- [DATA]
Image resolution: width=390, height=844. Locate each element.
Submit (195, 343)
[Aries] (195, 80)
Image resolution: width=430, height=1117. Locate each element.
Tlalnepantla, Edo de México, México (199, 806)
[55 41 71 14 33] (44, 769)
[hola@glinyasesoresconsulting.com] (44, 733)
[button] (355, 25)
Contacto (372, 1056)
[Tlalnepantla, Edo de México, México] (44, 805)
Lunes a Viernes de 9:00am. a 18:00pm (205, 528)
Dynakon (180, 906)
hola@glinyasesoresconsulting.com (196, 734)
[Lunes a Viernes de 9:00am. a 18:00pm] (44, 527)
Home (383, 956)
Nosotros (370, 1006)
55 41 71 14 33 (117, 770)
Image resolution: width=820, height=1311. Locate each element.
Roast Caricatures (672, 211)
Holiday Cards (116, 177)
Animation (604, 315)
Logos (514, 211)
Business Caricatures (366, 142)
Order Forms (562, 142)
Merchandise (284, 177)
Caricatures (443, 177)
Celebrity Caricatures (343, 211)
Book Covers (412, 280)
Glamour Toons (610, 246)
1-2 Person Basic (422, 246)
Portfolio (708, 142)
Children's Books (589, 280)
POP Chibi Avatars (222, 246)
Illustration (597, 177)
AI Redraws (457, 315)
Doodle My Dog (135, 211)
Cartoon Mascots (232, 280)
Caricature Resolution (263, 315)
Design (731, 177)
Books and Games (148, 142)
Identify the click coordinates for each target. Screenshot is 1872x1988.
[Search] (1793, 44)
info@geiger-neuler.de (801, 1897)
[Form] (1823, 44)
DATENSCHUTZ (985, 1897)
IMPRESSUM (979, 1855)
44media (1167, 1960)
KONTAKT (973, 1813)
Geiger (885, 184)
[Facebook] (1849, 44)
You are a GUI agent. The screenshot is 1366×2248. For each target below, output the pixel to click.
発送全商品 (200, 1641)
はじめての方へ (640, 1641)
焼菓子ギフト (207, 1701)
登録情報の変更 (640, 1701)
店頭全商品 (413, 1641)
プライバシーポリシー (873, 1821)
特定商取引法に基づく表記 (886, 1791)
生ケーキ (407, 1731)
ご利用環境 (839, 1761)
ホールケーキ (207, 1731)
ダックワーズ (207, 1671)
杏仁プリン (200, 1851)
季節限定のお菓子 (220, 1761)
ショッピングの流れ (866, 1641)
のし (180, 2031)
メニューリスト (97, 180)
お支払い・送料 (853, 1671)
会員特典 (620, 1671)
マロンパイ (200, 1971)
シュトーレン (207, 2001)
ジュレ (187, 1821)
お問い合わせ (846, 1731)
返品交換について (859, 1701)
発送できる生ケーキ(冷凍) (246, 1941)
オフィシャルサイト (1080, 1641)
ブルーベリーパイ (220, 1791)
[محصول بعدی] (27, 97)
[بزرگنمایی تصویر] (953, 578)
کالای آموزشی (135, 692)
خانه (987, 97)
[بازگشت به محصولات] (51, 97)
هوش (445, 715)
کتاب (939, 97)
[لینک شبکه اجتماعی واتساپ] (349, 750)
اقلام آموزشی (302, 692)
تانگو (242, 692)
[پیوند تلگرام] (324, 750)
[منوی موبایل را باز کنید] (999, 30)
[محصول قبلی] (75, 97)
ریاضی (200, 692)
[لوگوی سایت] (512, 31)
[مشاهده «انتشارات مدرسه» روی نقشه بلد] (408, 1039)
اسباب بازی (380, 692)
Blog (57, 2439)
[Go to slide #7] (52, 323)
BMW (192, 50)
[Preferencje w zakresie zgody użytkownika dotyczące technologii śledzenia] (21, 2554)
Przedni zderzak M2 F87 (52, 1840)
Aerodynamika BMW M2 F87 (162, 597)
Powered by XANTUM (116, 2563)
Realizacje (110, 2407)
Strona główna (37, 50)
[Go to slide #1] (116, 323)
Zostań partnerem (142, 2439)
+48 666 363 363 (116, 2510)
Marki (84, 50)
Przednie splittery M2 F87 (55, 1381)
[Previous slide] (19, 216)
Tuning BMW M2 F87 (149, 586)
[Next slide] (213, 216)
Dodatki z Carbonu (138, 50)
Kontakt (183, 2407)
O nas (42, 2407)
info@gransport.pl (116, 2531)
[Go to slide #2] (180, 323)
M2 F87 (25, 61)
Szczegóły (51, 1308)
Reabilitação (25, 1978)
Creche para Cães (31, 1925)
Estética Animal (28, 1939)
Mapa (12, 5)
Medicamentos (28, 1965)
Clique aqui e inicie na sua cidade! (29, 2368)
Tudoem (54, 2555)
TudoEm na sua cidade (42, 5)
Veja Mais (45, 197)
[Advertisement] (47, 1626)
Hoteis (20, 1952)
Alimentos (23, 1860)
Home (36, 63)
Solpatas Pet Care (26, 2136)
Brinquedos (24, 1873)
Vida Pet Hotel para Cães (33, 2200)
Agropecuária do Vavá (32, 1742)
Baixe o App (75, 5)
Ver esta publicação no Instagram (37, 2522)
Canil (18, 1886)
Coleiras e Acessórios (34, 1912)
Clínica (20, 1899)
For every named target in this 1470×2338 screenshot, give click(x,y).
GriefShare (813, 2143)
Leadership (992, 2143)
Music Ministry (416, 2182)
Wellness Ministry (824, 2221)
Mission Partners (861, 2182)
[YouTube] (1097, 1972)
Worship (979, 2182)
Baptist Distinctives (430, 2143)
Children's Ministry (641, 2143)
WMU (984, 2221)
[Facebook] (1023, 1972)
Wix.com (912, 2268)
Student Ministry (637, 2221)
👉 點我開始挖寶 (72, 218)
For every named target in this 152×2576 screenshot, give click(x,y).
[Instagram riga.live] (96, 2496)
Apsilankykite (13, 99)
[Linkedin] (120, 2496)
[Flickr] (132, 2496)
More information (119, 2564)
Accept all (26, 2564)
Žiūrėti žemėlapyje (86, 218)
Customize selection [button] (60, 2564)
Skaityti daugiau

- [TASK DETAILS] For the material above, reproduce exactly the lines from the line with "55 41 71 14 33 (117, 770)" to the line with "Caricature Resolution (263, 315)", inclusive, and exclude all others.

- [EXERCISE ANSWER]
55 41 71 14 33 (117, 770)
Image resolution: width=820, height=1311. Locate each element.
Roast Caricatures (672, 211)
Holiday Cards (116, 177)
Animation (604, 315)
Logos (514, 211)
Business Caricatures (366, 142)
Order Forms (562, 142)
Merchandise (284, 177)
Caricatures (443, 177)
Celebrity Caricatures (343, 211)
Book Covers (412, 280)
Glamour Toons (610, 246)
1-2 Person Basic (422, 246)
Portfolio (708, 142)
Children's Books (589, 280)
POP Chibi Avatars (222, 246)
Illustration (597, 177)
AI Redraws (457, 315)
Doodle My Dog (135, 211)
Cartoon Mascots (232, 280)
Caricature Resolution (263, 315)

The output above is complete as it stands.